Available data:
++++
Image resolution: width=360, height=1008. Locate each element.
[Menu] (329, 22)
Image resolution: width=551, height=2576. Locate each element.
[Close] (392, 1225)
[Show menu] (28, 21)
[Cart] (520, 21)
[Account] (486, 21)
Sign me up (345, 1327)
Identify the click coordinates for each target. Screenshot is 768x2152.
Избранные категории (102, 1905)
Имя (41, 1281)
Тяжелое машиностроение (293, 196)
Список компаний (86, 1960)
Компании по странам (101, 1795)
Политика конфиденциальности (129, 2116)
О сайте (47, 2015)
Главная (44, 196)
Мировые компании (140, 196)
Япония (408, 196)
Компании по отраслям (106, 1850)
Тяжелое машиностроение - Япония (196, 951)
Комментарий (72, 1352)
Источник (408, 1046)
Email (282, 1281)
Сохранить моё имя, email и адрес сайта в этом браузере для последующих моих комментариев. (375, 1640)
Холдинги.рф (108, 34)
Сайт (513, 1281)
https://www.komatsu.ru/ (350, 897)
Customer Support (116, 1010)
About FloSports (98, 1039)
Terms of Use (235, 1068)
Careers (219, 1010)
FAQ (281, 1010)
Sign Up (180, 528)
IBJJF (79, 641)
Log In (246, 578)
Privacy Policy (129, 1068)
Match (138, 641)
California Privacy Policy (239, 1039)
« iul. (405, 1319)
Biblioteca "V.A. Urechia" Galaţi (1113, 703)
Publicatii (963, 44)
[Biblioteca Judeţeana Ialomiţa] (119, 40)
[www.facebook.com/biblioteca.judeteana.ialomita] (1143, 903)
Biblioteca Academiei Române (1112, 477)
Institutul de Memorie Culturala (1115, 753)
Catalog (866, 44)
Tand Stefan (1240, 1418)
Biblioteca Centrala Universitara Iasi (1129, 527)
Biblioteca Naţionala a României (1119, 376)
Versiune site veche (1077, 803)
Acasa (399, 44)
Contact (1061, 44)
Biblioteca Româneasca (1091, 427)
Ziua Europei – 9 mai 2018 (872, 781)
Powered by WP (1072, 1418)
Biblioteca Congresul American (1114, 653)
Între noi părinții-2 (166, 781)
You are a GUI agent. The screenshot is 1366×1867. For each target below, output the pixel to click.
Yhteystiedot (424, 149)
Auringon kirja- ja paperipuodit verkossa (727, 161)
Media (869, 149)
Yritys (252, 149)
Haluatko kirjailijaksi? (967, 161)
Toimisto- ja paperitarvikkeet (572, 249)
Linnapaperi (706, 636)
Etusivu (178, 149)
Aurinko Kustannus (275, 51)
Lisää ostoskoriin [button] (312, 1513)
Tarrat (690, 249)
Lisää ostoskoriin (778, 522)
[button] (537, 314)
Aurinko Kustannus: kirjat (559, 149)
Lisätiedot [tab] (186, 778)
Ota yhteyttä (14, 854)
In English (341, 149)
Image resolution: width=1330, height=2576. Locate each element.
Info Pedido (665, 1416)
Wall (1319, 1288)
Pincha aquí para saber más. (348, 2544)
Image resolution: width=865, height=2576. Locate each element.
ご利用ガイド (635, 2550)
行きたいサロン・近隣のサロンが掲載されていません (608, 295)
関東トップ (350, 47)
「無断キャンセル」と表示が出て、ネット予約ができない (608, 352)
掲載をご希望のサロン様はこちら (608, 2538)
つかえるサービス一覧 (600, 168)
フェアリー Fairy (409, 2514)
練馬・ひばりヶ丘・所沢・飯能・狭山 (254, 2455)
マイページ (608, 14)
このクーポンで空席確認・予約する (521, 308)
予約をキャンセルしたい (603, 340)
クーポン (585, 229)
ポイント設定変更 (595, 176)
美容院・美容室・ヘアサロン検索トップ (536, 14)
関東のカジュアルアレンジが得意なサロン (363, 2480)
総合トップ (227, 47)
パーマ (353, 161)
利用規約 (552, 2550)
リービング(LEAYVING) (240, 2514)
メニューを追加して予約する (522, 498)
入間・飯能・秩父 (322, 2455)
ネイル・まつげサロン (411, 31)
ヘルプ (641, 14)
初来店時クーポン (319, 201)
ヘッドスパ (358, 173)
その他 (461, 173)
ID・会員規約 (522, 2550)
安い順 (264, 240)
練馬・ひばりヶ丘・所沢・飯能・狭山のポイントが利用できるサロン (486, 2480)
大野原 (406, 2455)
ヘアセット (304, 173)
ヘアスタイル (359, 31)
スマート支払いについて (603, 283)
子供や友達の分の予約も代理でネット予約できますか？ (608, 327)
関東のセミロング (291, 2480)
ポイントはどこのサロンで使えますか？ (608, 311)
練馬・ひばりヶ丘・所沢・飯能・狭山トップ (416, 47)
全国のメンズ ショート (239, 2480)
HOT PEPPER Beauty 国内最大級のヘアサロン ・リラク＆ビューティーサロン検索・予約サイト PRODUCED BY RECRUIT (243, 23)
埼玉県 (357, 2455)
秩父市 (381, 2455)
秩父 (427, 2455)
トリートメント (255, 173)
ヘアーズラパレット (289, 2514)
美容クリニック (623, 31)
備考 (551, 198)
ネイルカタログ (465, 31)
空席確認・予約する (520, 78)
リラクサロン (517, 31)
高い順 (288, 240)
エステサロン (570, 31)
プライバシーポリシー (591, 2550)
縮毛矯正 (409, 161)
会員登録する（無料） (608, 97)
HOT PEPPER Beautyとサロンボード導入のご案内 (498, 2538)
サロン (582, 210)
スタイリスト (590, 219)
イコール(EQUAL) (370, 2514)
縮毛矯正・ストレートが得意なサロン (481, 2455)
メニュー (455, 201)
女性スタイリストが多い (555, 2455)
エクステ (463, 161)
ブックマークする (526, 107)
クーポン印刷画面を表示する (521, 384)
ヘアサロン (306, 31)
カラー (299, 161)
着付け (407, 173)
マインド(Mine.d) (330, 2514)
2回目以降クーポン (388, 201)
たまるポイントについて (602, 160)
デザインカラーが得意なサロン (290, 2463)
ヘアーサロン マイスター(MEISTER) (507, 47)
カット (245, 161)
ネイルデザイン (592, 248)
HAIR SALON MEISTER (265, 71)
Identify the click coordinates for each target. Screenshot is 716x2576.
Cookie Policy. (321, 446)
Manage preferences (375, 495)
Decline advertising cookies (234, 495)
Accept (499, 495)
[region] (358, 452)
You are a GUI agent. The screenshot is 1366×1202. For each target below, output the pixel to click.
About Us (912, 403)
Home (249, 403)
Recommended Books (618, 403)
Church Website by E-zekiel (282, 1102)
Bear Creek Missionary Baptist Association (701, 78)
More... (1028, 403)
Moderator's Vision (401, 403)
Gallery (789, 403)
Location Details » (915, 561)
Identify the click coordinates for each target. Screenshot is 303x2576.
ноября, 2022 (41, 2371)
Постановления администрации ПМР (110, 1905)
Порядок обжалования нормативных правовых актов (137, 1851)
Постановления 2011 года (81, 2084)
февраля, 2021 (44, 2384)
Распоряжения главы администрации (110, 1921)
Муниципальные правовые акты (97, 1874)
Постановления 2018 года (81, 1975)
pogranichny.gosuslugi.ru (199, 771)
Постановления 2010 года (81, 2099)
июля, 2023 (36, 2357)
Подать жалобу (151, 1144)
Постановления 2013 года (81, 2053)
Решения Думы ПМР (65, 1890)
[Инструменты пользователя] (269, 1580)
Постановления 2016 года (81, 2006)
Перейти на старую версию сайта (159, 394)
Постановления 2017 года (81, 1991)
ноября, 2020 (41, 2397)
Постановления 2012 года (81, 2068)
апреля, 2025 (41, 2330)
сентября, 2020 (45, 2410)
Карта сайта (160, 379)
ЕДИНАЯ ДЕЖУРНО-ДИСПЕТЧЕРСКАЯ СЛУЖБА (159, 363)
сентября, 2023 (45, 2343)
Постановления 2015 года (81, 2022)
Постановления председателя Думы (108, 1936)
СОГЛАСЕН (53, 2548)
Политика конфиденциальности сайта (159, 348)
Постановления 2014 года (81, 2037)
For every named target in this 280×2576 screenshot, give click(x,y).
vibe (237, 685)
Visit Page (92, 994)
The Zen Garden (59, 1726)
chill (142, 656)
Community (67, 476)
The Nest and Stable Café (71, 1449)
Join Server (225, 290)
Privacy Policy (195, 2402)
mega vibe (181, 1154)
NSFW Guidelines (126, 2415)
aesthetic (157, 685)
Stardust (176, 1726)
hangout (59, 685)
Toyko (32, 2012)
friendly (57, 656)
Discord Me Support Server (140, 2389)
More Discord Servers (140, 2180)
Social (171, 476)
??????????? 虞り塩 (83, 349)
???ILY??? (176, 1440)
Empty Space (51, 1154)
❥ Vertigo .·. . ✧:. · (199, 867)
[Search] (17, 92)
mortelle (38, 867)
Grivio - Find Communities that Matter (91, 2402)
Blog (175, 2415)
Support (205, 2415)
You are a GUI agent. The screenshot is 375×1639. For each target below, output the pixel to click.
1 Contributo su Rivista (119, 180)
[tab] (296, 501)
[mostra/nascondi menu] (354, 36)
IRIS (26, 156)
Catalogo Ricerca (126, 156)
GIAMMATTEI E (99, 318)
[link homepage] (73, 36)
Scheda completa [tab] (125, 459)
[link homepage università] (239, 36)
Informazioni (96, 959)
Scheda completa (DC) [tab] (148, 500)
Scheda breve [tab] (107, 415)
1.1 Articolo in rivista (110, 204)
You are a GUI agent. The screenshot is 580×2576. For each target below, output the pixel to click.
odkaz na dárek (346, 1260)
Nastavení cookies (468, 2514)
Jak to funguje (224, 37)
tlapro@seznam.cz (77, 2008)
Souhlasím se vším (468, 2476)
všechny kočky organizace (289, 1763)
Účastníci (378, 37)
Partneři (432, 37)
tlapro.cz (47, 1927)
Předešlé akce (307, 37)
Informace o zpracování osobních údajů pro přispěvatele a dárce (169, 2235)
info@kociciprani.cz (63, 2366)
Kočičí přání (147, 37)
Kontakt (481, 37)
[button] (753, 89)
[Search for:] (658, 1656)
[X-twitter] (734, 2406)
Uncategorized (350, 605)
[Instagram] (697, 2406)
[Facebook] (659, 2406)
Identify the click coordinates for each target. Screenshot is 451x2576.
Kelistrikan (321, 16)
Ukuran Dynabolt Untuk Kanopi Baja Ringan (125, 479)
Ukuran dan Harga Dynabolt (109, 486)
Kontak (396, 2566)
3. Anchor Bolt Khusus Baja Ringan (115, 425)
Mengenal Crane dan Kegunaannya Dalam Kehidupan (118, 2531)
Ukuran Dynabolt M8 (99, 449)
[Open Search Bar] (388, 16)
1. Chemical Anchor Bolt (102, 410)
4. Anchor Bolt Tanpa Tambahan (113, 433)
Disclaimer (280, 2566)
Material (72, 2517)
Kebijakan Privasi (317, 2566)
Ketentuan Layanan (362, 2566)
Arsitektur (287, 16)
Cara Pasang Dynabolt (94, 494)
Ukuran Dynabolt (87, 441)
++++
Brief:
What lines of the data include the word "Image"? Copy each of them.

Solution below:
Image resolution: width=360, height=1008. Locate each element.
Image resolution: width=551, height=2576. Locate each element.
Image resolution: width=1330, height=2576. Locate each element.
Image resolution: width=865, height=2576. Locate each element.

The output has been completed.